As was pointed out to me on this website some time ago, this is not a scientific discovery but a definition. IQ scores fit on bell curves because they’re normalized to do so.
Well, yes and no.
The IQ tests historically started as tests determining whether children are ready to attend elementary school, or whether they should wait another year.
In those first tests, the IQ of children was calculated by formula IQ = 100 × mental age ÷ physical age, where physical age was how old the child really is, and “mental age” was the age you would guess by what the child can do. For example if a child gets as many points in the test as an average 6-years old child would get, the mental age of that child would be 6. But if the physical age of that child is only 5, it gives us IQ = 100 × 6 ÷ 5 = 120. Note that the average child has IQ 100 by definition, and the whole point of multiplying by 100 was just to avoid using decimals.

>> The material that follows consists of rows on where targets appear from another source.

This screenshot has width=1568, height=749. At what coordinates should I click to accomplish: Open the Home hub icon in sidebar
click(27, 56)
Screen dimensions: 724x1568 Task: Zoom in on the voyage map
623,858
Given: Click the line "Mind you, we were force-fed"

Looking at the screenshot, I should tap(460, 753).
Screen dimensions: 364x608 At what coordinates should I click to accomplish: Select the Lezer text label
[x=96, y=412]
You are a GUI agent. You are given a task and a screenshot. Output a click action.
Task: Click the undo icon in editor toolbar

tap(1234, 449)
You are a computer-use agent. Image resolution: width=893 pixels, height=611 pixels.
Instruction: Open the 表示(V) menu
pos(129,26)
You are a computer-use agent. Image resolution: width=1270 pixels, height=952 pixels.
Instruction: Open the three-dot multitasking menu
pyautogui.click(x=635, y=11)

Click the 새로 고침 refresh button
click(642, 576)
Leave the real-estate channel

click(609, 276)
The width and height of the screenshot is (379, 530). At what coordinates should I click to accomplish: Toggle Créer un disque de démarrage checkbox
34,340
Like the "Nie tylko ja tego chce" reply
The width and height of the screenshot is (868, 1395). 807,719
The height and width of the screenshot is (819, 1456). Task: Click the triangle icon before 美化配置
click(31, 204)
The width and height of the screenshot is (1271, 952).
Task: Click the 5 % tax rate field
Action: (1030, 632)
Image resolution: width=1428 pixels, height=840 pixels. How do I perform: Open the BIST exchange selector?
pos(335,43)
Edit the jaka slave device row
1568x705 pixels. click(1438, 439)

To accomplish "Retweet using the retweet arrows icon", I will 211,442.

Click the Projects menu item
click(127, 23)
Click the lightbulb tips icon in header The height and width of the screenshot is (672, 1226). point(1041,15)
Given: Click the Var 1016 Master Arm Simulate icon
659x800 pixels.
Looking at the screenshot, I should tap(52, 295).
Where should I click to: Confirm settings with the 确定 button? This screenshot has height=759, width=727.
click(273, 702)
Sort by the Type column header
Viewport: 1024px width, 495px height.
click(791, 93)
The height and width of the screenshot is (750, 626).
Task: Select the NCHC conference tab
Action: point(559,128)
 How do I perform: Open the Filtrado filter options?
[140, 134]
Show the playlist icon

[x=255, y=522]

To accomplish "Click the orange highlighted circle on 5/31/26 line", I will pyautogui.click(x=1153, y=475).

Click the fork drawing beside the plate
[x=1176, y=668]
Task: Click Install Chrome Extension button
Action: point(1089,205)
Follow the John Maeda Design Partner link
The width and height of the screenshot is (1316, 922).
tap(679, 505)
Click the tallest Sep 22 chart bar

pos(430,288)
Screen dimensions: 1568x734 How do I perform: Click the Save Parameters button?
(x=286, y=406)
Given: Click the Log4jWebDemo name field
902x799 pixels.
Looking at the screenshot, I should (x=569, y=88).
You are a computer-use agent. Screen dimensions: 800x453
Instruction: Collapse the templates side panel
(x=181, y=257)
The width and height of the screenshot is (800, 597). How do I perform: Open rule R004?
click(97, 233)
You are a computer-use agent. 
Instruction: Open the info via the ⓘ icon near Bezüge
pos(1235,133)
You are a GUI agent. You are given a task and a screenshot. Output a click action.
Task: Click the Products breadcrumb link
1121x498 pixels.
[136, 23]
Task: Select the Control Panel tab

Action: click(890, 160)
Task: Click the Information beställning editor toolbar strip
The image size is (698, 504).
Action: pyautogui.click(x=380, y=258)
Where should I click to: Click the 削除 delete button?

Later, when psychologists tried to expand the definition of IQ to people of higher age, the old formula did not function. The number of points on IQ test was not a linear function of age, not even a monotonous one after some age. The concept of “mental age” is not well-defined for adult people. This is why the definition was changed. However, the new definition was designed to be backwards compatible with the old definition (i.e. the children tested by the old tests and new tests should get similar results).
The IQ values by the old definition did approximately fit the bell curve (but not exactly; there are more extremely stupid people than extremely smart people). So the new definition calculated data without using the concept of “mental age”, just by getting the distribution of IQ test points for given physical age, and normalizing it on the bell curve. -- So the new definition of IQ fits the bell curve by definition, but the old one fit the bell curve naturally.
By the way, this is the reason why we have multiple IQ scales today. Different scales use different values of sigma; I guess the value of 15 is the most common, but other numbers are used too. This is because different authors of IQ tests, all trying to normalize the new definition to the old one, had different sets of data measured by the old definition. So if someone’s data set of IQ values (measured by the “IQ = 100 × mental age ÷ physical age”) had sigma 15, they used sigma 15 to normalize in the new definition… but other people had data sets with sigma 16 or 20 or 10 (I am not sure about the exact numbers), so they normalized using that number.
This part of the explanation needs the most followup. It’s often proposed that different subpopulations lie on different bell curves. These mixed normal distributions can be complicated. What did they look like in Germany in the 1910s, and were there really techniques available then for recognizing and analyzing them?
Furthermore, the claim that we have an objective measure of intelligence, and that this measure is the IQ test, is hilarious.
That you call this claim “hilarious” at best shows ignorance. IQ is closely correlated to nearly all of the things people associate with the word “intelligence”. A measure needs not be perfect to be useful.